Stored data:
══════════

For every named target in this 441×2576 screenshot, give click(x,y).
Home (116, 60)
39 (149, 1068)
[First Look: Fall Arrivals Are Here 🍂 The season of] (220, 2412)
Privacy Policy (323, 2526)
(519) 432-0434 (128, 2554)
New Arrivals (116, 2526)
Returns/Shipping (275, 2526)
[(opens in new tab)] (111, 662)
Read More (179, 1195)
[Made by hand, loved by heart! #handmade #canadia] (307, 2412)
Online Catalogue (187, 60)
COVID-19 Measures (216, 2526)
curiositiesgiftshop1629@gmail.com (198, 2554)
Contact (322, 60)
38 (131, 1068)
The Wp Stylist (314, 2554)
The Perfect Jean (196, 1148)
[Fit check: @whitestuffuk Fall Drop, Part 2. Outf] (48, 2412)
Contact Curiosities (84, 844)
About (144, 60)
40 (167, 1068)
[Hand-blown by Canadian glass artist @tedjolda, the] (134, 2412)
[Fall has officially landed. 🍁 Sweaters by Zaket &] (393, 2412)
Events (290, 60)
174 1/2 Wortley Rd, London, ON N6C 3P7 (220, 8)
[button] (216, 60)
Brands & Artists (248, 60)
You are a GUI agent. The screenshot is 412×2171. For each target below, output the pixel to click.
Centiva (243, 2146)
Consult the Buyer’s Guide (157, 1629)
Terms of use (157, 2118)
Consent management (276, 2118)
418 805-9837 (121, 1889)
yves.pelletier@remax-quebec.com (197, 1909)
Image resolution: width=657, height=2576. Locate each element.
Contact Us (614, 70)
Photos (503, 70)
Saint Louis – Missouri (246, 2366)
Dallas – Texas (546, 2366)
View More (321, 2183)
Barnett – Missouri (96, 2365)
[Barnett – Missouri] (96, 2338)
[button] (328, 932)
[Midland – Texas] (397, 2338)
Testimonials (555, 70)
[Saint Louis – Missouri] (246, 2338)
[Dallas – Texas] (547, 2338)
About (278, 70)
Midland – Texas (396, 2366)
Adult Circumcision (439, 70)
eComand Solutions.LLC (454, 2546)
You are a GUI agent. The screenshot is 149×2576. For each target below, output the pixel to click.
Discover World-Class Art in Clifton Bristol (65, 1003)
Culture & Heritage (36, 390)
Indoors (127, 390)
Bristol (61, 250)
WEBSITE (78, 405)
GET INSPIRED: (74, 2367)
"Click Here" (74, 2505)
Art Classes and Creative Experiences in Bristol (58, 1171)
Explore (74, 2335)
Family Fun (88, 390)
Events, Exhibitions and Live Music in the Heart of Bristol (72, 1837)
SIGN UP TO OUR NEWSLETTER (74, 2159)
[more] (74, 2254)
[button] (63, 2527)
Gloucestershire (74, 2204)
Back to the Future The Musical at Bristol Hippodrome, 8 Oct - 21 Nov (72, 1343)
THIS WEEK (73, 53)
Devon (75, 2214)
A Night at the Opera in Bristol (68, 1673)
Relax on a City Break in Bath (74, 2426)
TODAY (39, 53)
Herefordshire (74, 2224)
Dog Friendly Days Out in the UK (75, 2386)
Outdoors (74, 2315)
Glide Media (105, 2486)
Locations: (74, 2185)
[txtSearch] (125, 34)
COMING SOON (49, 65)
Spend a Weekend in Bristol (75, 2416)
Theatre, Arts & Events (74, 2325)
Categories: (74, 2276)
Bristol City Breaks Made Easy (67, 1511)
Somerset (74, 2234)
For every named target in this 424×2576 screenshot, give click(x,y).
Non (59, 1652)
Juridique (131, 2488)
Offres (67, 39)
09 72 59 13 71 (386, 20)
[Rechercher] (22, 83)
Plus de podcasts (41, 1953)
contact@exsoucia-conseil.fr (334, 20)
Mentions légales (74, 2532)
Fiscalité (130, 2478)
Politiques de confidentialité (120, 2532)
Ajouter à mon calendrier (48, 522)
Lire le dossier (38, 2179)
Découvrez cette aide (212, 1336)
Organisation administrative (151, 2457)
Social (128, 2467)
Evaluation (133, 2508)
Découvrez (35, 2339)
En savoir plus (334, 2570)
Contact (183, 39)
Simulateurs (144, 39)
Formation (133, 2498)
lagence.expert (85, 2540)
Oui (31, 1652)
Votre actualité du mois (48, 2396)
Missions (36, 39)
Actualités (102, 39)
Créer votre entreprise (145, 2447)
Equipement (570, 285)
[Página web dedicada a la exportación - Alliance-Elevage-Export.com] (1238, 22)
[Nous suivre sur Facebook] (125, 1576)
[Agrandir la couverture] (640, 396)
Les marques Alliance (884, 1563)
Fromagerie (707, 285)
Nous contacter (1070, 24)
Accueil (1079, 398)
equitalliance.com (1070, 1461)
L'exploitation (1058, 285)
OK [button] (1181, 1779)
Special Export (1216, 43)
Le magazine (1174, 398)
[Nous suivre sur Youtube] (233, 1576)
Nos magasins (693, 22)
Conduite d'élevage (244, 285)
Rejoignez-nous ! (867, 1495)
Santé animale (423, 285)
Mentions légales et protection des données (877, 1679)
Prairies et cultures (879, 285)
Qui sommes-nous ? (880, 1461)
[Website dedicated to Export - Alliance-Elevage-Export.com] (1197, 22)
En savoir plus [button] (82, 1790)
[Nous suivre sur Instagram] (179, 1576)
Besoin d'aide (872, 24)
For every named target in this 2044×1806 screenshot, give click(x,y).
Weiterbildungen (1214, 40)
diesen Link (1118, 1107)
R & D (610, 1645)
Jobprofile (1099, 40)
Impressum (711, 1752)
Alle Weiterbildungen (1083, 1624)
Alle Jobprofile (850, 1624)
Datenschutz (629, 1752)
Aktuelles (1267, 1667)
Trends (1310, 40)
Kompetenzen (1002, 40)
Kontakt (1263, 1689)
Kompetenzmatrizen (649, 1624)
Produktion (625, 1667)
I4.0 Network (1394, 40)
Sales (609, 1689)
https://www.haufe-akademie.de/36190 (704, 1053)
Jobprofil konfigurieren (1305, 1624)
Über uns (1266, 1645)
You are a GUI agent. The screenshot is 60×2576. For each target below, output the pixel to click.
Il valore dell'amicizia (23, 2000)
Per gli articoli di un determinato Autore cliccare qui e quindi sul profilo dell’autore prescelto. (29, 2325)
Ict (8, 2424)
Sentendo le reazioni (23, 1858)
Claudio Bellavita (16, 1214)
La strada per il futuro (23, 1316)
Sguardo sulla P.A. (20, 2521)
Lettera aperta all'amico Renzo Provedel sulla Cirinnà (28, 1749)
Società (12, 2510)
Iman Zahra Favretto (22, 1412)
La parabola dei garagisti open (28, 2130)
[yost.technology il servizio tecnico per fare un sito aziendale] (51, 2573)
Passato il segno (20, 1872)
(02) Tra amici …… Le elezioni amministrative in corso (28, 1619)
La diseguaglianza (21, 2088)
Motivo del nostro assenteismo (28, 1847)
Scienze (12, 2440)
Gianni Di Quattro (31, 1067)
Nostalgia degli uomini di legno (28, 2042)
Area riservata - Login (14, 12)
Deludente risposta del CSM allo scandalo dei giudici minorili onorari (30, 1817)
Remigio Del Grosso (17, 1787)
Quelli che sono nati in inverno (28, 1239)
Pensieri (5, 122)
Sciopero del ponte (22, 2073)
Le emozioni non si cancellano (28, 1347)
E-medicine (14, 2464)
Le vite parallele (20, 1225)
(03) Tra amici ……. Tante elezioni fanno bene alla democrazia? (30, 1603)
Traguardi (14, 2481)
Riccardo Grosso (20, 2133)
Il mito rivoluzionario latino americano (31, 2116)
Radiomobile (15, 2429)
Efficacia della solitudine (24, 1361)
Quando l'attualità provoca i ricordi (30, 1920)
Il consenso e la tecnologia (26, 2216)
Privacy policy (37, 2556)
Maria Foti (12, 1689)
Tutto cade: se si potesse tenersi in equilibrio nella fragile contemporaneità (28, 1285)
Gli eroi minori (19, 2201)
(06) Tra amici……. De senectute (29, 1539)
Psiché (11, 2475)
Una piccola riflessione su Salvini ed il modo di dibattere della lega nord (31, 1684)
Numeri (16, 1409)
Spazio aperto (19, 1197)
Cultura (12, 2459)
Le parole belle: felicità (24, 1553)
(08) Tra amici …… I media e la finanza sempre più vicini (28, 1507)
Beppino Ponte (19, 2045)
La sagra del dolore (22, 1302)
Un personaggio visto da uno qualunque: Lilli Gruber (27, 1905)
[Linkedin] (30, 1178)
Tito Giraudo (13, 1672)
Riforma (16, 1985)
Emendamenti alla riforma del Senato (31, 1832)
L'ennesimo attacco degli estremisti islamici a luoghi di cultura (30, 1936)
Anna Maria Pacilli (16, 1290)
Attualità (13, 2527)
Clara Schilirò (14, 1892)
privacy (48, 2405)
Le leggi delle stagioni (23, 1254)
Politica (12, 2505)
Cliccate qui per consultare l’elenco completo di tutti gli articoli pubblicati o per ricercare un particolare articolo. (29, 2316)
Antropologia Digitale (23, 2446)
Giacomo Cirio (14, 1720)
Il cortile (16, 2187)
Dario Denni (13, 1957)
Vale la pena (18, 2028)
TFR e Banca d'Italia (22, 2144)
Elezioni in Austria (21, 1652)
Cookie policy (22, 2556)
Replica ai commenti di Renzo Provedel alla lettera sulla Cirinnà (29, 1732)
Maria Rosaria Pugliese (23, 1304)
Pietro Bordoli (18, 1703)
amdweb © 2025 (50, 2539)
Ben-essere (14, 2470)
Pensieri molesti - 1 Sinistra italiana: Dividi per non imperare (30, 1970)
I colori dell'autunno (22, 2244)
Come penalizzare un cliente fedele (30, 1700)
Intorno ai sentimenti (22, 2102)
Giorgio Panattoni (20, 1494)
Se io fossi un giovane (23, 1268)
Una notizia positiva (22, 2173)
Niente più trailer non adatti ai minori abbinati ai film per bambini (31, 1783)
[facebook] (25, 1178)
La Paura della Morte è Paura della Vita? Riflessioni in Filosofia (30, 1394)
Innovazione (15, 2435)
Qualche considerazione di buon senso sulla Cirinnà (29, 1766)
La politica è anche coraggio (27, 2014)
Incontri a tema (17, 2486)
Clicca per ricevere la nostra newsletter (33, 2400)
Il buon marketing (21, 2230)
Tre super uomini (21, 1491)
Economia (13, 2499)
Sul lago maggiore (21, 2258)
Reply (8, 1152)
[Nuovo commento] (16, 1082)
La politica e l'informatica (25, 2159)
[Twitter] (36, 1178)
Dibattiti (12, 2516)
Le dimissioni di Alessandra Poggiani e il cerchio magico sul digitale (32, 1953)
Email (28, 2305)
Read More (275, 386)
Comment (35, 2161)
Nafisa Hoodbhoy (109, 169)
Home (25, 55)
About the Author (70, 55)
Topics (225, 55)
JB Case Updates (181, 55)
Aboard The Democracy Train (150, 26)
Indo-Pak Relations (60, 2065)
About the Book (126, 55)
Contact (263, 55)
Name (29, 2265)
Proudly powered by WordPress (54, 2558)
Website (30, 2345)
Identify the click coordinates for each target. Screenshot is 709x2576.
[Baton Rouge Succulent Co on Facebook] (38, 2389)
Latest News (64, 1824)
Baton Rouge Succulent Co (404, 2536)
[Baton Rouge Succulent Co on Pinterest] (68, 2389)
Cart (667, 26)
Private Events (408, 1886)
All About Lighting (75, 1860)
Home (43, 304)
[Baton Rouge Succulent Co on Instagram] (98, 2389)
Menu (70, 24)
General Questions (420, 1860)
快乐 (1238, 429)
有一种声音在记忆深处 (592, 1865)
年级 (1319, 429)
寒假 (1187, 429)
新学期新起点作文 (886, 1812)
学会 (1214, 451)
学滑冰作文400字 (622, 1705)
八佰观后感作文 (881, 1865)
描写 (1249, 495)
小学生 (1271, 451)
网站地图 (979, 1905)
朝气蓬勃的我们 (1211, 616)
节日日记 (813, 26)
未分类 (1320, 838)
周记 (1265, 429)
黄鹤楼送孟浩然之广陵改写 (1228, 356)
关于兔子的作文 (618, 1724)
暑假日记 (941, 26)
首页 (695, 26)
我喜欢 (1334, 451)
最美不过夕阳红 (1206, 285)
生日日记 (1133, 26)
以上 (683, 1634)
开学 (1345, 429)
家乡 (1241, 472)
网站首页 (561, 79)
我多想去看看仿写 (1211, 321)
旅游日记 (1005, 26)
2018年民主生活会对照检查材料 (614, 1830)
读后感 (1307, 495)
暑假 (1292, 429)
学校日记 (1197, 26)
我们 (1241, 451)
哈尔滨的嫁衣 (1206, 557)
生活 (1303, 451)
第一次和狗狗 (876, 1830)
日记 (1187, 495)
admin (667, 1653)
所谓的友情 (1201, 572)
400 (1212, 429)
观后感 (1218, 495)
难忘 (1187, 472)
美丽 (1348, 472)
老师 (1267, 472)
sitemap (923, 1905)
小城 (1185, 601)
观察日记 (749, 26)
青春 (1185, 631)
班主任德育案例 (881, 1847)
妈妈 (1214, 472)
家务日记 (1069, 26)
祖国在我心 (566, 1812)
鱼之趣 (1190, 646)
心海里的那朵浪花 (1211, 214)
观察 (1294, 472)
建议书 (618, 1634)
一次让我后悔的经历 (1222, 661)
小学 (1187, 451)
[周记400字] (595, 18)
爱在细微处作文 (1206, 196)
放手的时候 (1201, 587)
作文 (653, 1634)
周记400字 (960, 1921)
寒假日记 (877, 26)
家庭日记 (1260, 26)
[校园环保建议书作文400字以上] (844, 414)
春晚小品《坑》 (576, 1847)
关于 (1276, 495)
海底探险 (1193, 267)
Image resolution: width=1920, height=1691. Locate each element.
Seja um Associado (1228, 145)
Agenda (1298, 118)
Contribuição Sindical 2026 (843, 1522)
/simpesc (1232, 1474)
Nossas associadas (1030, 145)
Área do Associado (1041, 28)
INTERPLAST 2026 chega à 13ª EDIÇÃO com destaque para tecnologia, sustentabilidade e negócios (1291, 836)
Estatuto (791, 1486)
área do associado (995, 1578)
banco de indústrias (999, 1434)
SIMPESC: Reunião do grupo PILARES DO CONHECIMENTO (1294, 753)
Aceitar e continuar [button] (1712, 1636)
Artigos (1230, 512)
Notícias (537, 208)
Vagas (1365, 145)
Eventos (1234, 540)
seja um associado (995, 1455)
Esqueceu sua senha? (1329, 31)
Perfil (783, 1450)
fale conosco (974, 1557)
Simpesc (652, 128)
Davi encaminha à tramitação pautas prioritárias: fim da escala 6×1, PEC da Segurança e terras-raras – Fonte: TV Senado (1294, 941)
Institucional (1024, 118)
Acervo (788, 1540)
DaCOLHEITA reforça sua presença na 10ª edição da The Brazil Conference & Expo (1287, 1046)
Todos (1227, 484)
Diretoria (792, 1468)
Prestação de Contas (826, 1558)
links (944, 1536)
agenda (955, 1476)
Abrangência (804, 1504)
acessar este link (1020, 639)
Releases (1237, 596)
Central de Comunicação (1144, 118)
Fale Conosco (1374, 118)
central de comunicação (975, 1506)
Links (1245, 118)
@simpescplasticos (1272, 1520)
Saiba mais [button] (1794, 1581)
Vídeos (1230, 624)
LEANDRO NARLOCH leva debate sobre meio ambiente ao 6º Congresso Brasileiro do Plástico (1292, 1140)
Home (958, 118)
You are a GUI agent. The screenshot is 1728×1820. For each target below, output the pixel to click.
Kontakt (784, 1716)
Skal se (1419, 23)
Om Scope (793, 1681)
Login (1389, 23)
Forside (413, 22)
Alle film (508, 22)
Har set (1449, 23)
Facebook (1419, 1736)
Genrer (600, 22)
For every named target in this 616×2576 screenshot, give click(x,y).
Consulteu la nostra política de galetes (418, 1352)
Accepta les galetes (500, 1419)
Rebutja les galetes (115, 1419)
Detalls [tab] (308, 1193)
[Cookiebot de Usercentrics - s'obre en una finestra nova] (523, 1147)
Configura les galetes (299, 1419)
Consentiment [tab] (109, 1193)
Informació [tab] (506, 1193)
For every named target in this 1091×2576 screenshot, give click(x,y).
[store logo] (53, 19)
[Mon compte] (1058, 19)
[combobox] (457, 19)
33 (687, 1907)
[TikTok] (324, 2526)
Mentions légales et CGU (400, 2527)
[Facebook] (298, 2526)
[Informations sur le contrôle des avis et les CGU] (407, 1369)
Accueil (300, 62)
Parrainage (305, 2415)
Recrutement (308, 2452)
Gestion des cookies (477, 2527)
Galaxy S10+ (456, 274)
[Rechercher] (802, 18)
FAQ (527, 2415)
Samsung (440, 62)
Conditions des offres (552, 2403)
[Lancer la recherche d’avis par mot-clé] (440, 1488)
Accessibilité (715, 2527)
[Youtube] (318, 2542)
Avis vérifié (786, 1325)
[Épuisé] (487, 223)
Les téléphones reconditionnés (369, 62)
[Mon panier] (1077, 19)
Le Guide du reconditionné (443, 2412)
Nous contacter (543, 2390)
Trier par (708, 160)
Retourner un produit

══════════

TASK: Both the first line of the data above and the line with "The Perfect Jean (196, 1148)" must be included; please return exactly those lines and the ones between them.

THE ANSWER:
For every named target in this 441×2576 screenshot, give click(x,y).
Home (116, 60)
39 (149, 1068)
[First Look: Fall Arrivals Are Here 🍂 The season of] (220, 2412)
Privacy Policy (323, 2526)
(519) 432-0434 (128, 2554)
New Arrivals (116, 2526)
Returns/Shipping (275, 2526)
[(opens in new tab)] (111, 662)
Read More (179, 1195)
[Made by hand, loved by heart! #handmade #canadia] (307, 2412)
Online Catalogue (187, 60)
COVID-19 Measures (216, 2526)
curiositiesgiftshop1629@gmail.com (198, 2554)
Contact (322, 60)
38 (131, 1068)
The Wp Stylist (314, 2554)
The Perfect Jean (196, 1148)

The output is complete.